Further, changes in quantitative lung fibrosis, St. George’s Respiratory Questionnaire score, University of California San Diego-Shortness of Breath Questionnaire score and Leicester Cough Questionnaire score were similar in both groups.

The prevalence of treatment-related adverse events was comparable among those receiving pamrevlumab and those receiving placebo (88.4% vs. 86.3%), according to researchers.

A slightly greater proportion of patients in the placebo vs. pamrevlumab group experienced treatment-emergent serious adverse events (34.3% vs. 28.2%), but mortality was similar (n = 23 [13.1%] vs. n = 23 [12.7%]). Notably, more deaths took place within vs. after 60 days since the last dose (31 vs. 15).

Researchers only deemed one adverse event as related to the study treatment, and this event took place in the pamrevlumab group.

“Based on the results of the current study, the planned open-label extension was terminated as well as its companion trial (ZEPHYRUS-2; NCT04419558), which was ongoing,” Raghu and colleagues wrote in the published study.

In terms of limitations, Raghu called attention to FVC as a main endpoint.

“The desired absolute change of greater than 10% FVC that we use ... as a standalone endpoint should be interpreted with caution in the context of the concomitant antifibrotic use,” Raghu said during his presentation.

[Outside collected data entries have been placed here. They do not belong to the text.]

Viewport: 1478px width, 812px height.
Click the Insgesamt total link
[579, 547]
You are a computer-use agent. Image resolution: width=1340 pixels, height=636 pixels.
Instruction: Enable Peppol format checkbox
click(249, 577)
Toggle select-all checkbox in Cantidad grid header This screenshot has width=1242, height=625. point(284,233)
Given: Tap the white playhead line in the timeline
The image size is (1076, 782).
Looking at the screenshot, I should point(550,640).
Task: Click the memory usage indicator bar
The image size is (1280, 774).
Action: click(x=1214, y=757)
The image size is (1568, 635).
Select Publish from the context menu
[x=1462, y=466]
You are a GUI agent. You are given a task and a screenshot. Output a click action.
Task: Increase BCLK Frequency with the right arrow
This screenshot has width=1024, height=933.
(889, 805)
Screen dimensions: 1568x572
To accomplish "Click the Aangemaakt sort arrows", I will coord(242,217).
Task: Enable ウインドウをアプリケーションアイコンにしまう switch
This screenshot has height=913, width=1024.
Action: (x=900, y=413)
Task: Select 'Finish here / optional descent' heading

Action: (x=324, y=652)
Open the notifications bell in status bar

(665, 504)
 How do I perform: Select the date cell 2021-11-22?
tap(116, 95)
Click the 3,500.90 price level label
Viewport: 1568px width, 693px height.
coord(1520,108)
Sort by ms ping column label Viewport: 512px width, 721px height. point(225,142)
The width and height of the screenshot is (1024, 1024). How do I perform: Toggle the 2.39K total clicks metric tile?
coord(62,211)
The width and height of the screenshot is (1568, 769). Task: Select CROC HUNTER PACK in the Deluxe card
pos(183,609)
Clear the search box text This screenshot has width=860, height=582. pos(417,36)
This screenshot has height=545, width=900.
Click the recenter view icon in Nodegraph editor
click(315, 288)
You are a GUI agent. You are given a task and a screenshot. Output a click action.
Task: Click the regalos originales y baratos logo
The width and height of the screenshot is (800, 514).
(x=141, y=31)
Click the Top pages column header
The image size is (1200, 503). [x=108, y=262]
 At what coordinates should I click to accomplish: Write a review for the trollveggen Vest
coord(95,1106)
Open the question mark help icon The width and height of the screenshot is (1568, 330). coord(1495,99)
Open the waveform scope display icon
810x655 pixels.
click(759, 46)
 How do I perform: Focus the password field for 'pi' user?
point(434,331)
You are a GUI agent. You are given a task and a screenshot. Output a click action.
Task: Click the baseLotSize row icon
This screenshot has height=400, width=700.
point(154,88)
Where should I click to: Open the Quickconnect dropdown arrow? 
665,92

In future trials evaluating an IPF treatment, additional endpoints would be beneficial, Raghu said.

“Considering the ethical need to allow the antifibrotic medications as an evolved standard of care, the expectation of slowed disease progression as defined by the rate of FVC decline may not be sufficient to capture all clinically meaningful changes in IPF,” he said.

“Treatment response to future IPF [trials] should consider multiple endpoints including change in FVC, including respiratory hospitalizations, mortality and patient-reported outcomes to assess treatment efficacy according to how the patient feels, how the patient functions and then survives,” Raghu added.